Question écrite n° 10945 de M. Claude Bérit-Débat (Dordogne – SOC) publiée dans le JO Sénat du 19/11/2009 – page 2677
M. Claude Bérit-Débat attire l’attention de Mme la ministre d’État, garde des sceaux, ministre de la justice et des libertés, sur la question de la compétence extraterritoriale des tribunaux français portant sur les crimes contre l’humanité et les crimes de guerre.
Les représentants de la Fédération nationale des déportés et internés résistants et patriotes (FNDIRP), notamment, souhaitent que le processus d’adaptation de la législation française au fonctionnement de la Cour pénale internationale soit le plus abouti possible, dans le sens où la compétence universelle des tribunaux français devienne clairement établie afin que nos juridictions puissent juger les présumés coupables des crimes précités.
En effet, en juin 2008, à travers un projet de loi, le Sénat avait bien reconnu la compétence extraterritoriale, donc universelle, des tribunaux français en la matière mais cette reconnaissance était assortie de restrictions importantes : en particulier, la double incrimination des faits- ces faits reprochés doivent être punis par la législation de l’État où ils ont été commis- et le principe de la subsidiarité au profit de la Cour pénale internationale.
La commission des affaires étrangères de l’Assemblée nationale est, néanmoins, revenue sur ces restrictions estimant que dans le cadre des crimes en cause les tribunaux français pouvaient être compétents, la seule condition étant que les accusés se trouvent sur le territoire national.
Il lui demande si elle souhaite que la législation française évolue dans ce sens afin de mieux poursuivre les criminels de guerre et ceux qui ont commis des actes contre l’humanité et de servir ainsi encore davantage le devoir de mémoire indispensable à toute société.
Réponse du Ministère de la justice publiée dans le JO Sénat du 01/04/2010 – page 831
En adoptant la loi n° 2002-268 du 26 février 2002 relative à la coopération avec la Cour pénale internationale, la France a respecté tous ses engagements au regard de la convention portant statut de la Cour pénale internationale.
En effet, cette convention n’impose aux États qui y sont parties ni la création d’incriminations spécifiques dans leur droit interne pour les crimes qui relèvent de la compétence de ladite cour, ni la reconnaissance d’une compétence juridictionnelle élargie.
Néanmoins, le Gouvernement a soumis au Parlement un projet de loi, adopté à l’unanimité par le Sénat, comportant toutes les dispositions nécessaires pour incriminer, de la manière la plus complète possible, les comportements prohibés par ladite convention, notamment crimes ou délits de guerre, et prévoyant des règles de complicité élargies.
L’avancée réalisée en ce qui concerne l’instauration d’une compétence juridictionnelle élargie pour les tribunaux français est indiscutable : aucune disposition du statut de Rome n’impose aux États parties de se reconnaître compétents pour juger les génocides, crimes contre l’humanité et crimes de guerre commis à l’étranger, par des étrangers, à l’encontre des victimes étrangères.
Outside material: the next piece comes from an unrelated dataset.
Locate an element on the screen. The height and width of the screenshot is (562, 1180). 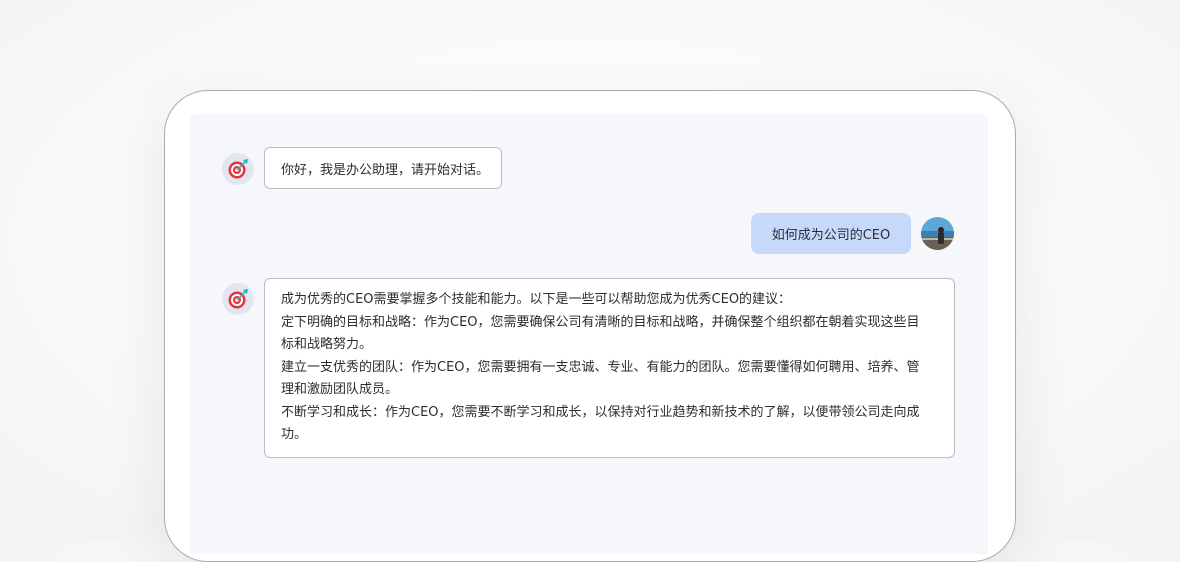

La France n’a jamais instauré une telle compétence sans y être expressément engagée par une convention internationale.
Néanmoins, le Gouvernement a soutenu l’amendement déposé par le rapporteur du Sénat élargissant la compétence des juridictions pénales françaises au-delà de leur compétence habituelle.
Depuis 2002, en application des articles 627-4 à 627-15 du code de procédure pénale, qui permettent l’arrestation et la remise à la Cour pénale internationale des auteurs de crimes contre l’humanité et de crimes ou délits de guerre qu’elle ne peut juger en raison de la territorialité des faits, de la nationalité de l’auteur et de la victime, la France peut dénoncer de tels faits à la Cour pénale internationale et en arrêter les auteurs qui se seraient refugiés sur le territoire de la République afin de les remettre à cette cour.
En outre, en application des dispositions votées par le Sénat, la France pourrait juger elle-même de tels criminels, dès lors qu’ils résideraient habituellement sur le territoire français.
La législation française est donc, dès à présent, en parfaite conformité avec les obligations résultant du statut de Rome de la Cour pénale internationale.